RTBF (Belgian French-language public TV): standard CNN footage of the US/UK operations, but qualified with "information is strictly controlled by the military and it's hard to know exactly what is going on"; 40,000 school pupils demonstrate against the war in Liège - with the support of their teachers.
RTL (Belgian commercial): school students march on US embassy in Brussels, also with support of their teachers, get water-cannoned and hit with shields, then have a street party.
RTBF 2 late: really, really serious discussion on geopolitics in the next 25 years.
ARD (German public television 1): reporting the sayings of Rumsfeld with that drily excessive neutrality that makes a kind of comment that English doesn't seem to have a word for; reports from Gaza on feelings about Hussein; "Bush is declaring war on the Islamic world" says a preacher at Friday prayers; street demonstrations have been strictly forbidden in Cairo for 25 years - here are 100,000 people on the streets and police beating some brutally; in a Cairo coffee-house, men are bitter about the Americans.
BBC News 24 (UK): fuzzy film of UK troops; fuzzy film from a rooftop in Baghdad with telephone commentary; fuzzy film of UK troops; American in a suit saying "resistance will melt away"; brief segment on Baghdad - "these images have been beamed into Arab living-rooms by al-Jazeera", with the images neatly framed and distanced in a box-within-a-box with Arabic captions; same fuzzy film of UK troops.
I wish I'd managed to follow the discussion on ARD about why the BBC and CNN are transmitting fuzzy footage, which came with perfectly crisp images of the same scenes.
This was of course an entirely unscientific survey, but it rouglhly reflects the balance of coverage.

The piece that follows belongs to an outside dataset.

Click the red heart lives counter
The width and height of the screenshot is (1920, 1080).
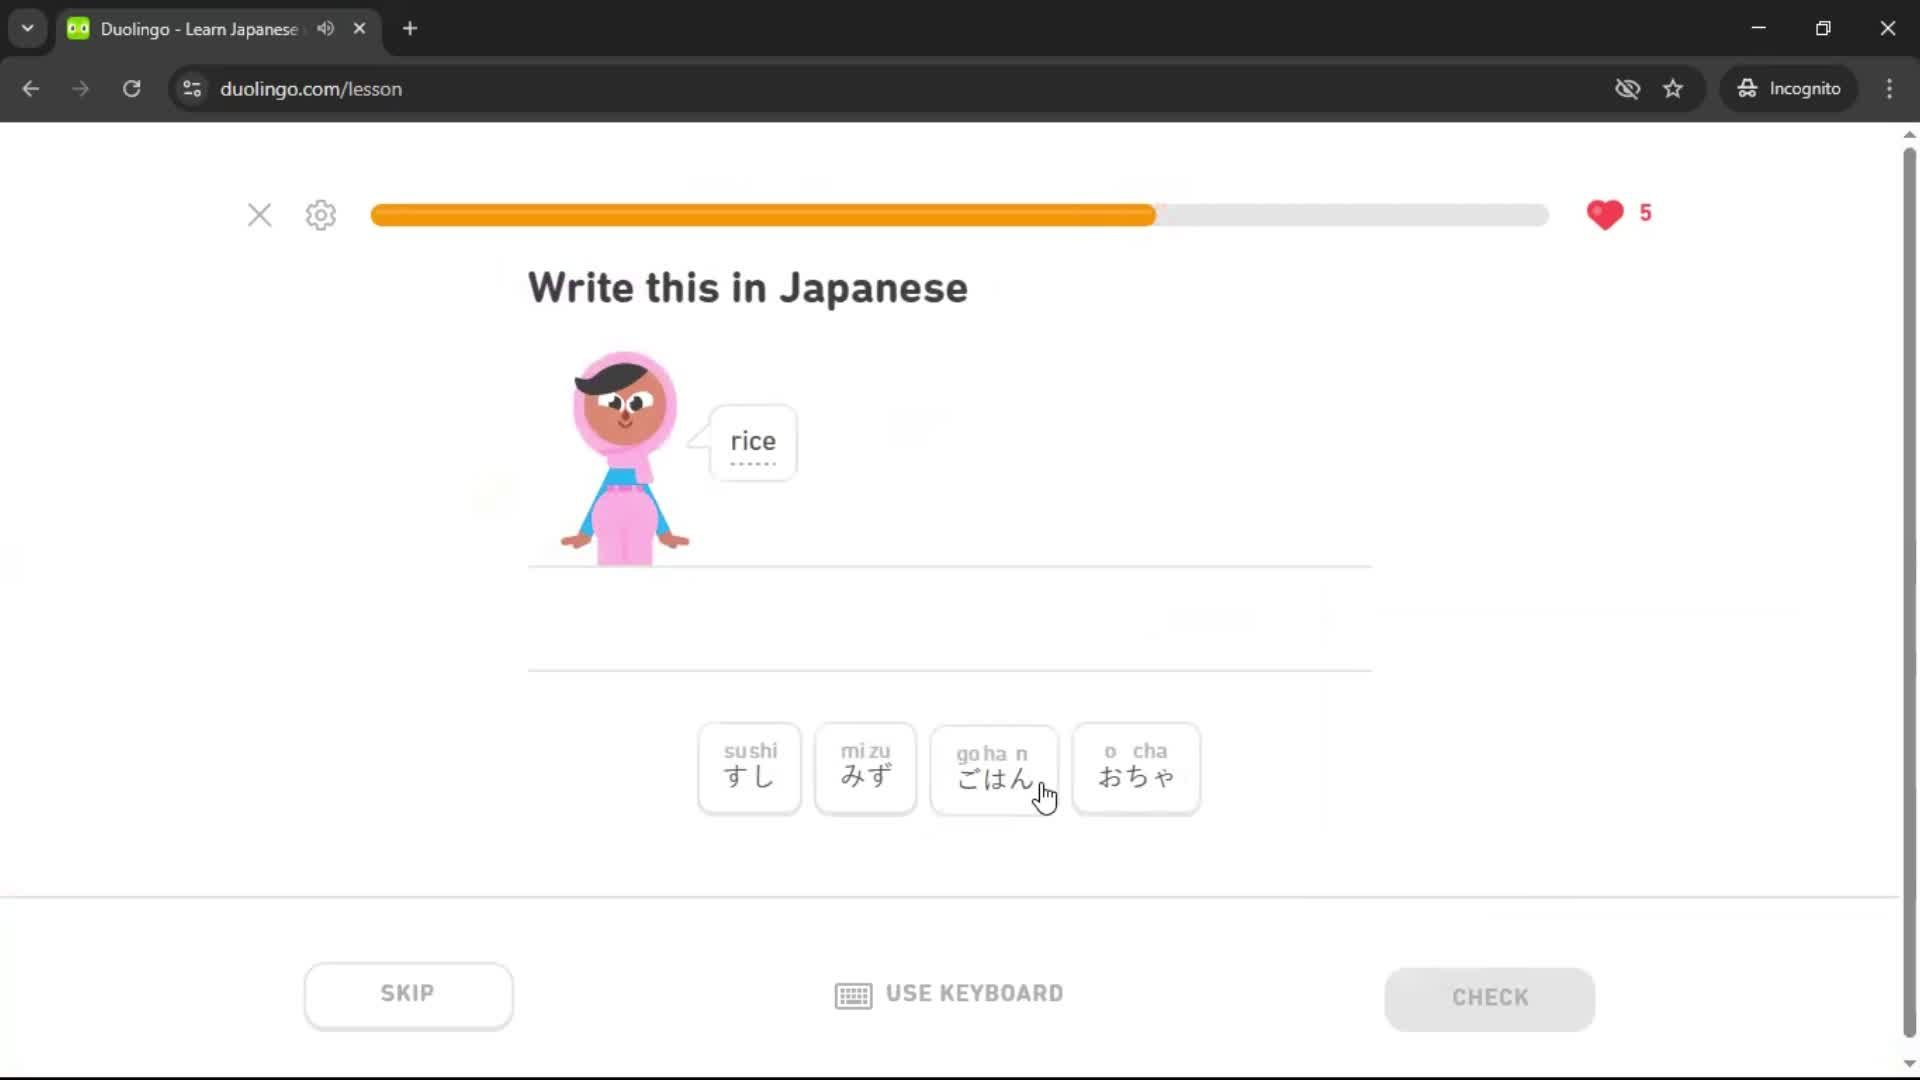click(1606, 214)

It's as if Newsnight moved to Channel 3 and higher things moved in to fill the gaps. As journalists, you can damn well draw your own conclusions about objectivity: a week later there were some encouraging signs of BBC News 24 getting a bit more varied.
And... Sam Hart, age 11 from Maryland, was cornered on Times Square and asked by freelance Jim Lowney "Do you think the media is doing a good job covering the war?" His response shows a better grasp of the Anglo-Saxon school of philosophy than General Renuart's: " I don't know. I don't have anything to compare it to."